South Carolina had to go the same road to the regional semis that St. John's and Duke did: beating a team on its home court in the second round. For the Gamecocks, that was Purdue. South Carolina has relied on slowing down games and keeping scores low most of this season. Yet in the NCAA tournament, the Gamecocks' offense has been hot, too, as they've shot 51.3 percent in the first two rounds. This is also an interesting coaching matchup: Stanford's Tara VanDerveer coached South Carolina's Dawn Staley and Gamecocks assistant Nikki McCray on the 1996 Olympic team.
(3) Texas A&M vs. (2) Maryland (ESPN/ESPN3, noon ET Sunday): A matchup of two recent national champions -- the Terps in 2006 and the Aggies last year. Both had to breathe a sigh of relief after winning close second-round games on Monday when their top players had off nights. Maryland edged Louisville 72-68, and Texas A&M survived against Arkansas, 61-59. Alyssa Thomas scored just six points for the Terps, and Tyra White had three for the Aggies. But other players stepped forward as both teams have a lot of threats.
Maryland is a tremendous rebounding team, but Texas A&M can be, as well. A&M assistant Vic Schaeffer -- who will take over at Mississippi State next season -- is still directing the Aggies' defense, and he will no doubt look at some of what Louisville did to slow the Terps.
(5) St. Bonaventure vs. (1) Notre Dame (ESPN2/ESPN3, 2:30 p.m. ET Sunday): Hmm wonder whom the Vatican will be rooting for in this matchup of Catholic universities? Both, right? The teams don't compare at all when it comes to postseason experience: The Irish are 2001 NCAA champs and national runners-up last year, while the Bonnies are in the Sweet 16 for the first time.

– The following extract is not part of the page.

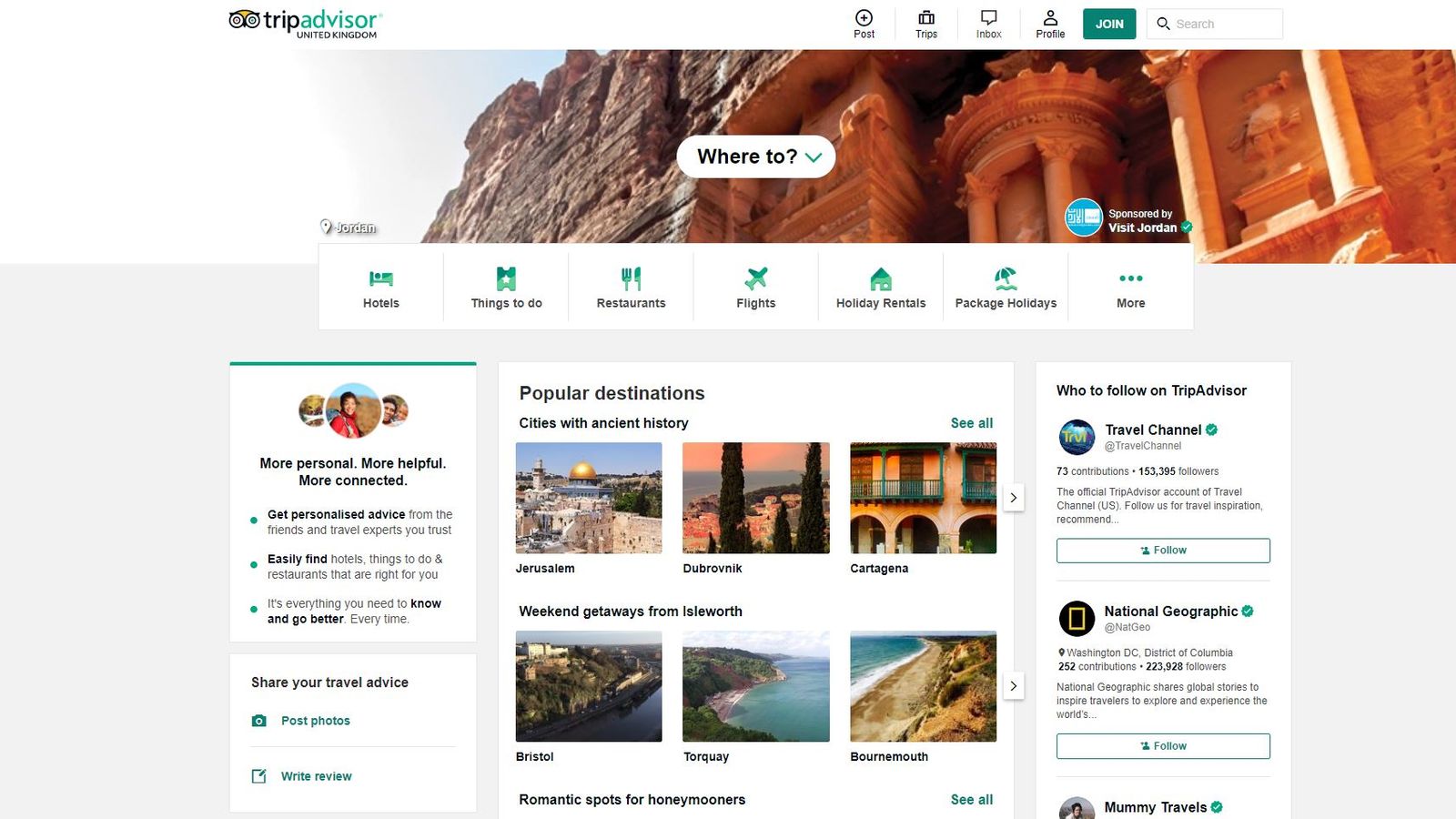Open your Profile from the header
The width and height of the screenshot is (1456, 819).
1050,23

Both teams won their regular-season league title, but then lost in their tournament's championship game. The Bonnies might be newcomers to this stage, but they didn't get here by accident. They defeated two well-coached squads in Florida Gulf Coast and Marist, and now face another -- with even more talent -- in Notre Dame. The Irish looked a little sluggish in the first half of their second-round game against Cal, but then went into another gear in the second half.
(4) Penn State vs. (1) Connecticut (ESPN2/ESPN3, 4:30 p.m. ET Sunday): These two had polar-opposite second-round games. The Huskies, not far from home in Bridgeport, ran Kansas State through a wood chipper, 72-26, Monday. The Lady Lions had to play on LSU's home floor Tuesday and sent new mom Nikki Caldwell home for the season with a 90-80 victory over her Lady Tigers. If you can score 90 points against LSU's defense, you really might be ready for UConn.

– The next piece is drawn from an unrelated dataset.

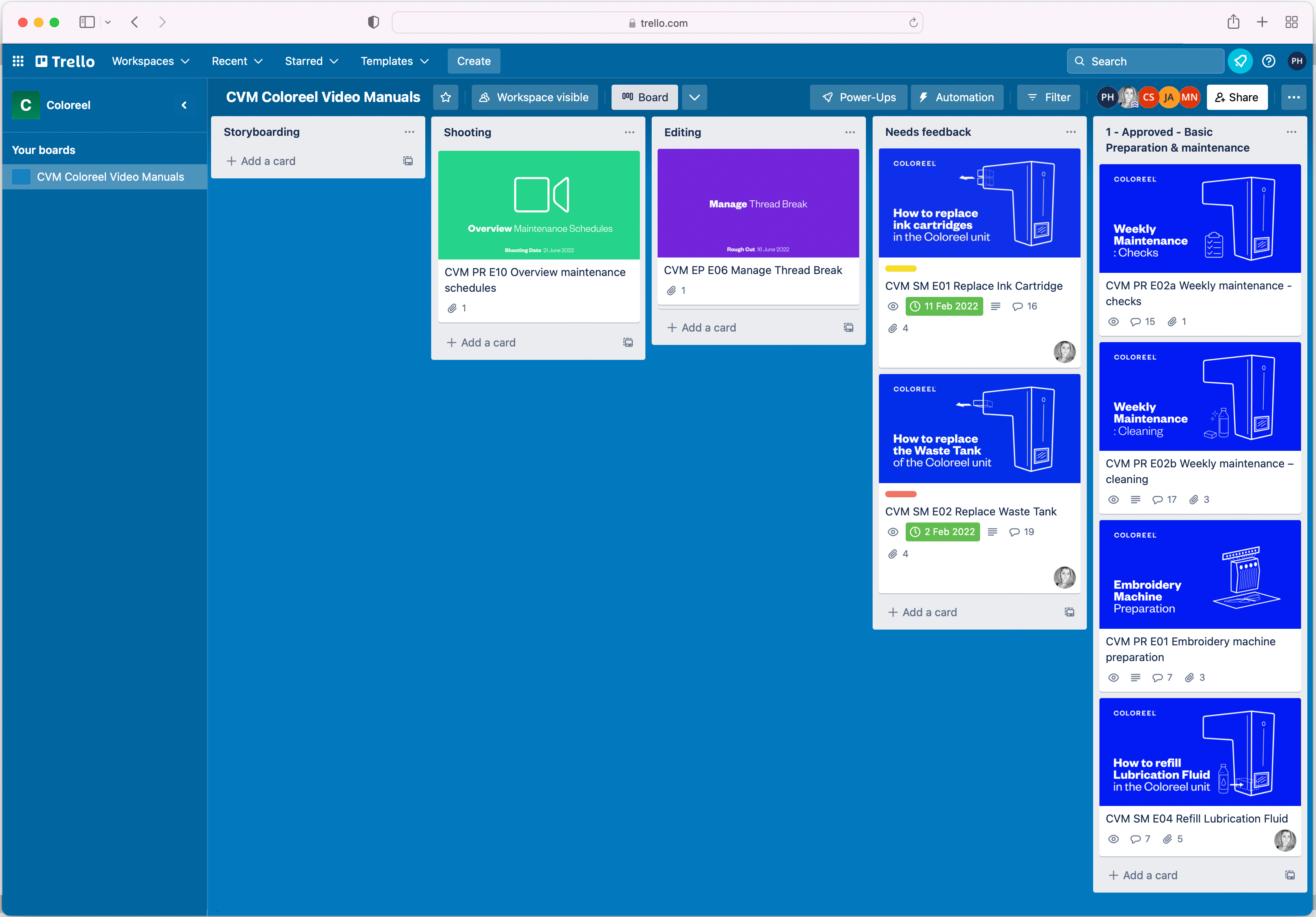Mark the 11 Feb 2022 due date complete
The image size is (1316, 917).
coord(916,306)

In piling up 30 points, Penn State's Maggie Lucas hit 5 of 7 3-pointers but also penetrated well enough to get to the foul line, where she went 11-of-11. She and Alex Bentley form a very good backcourt, but Penn State can hurt teams with its interior game, too. Still, UConn hasn't lost in the Sweet 16 since 2005.
(11) Gonzaga vs. (2) Kentucky (ESPN2/ESPN3, 6:30 p.m. ET Sunday): This was nearly an all-mid-major Sweet 16 matchup, but the Wildcats scrambled to defeat No. 7 seed Green Bay 65-62 after blowing a big lead in the second round. Samarie Walker and Keyla Snowden led Kentucky with 15 and 13 points, respectively, off the bench.
The Wildcats had a garish 34 turnovers against the Phoenix, and Gonzaga also will try to prod Kentucky into giving away as many possessions as possible. Kentucky won the SEC's regular-season title but really hasn't played as well in the postseason as coach Matthew Mitchell would like. Are the Wildcats just finding their rhythm or are they skating on thin ice and ripe for an upset?
The Sweet 16 is set, with three newcomers, all four No. 1 seeds ... and a whole lot of questions.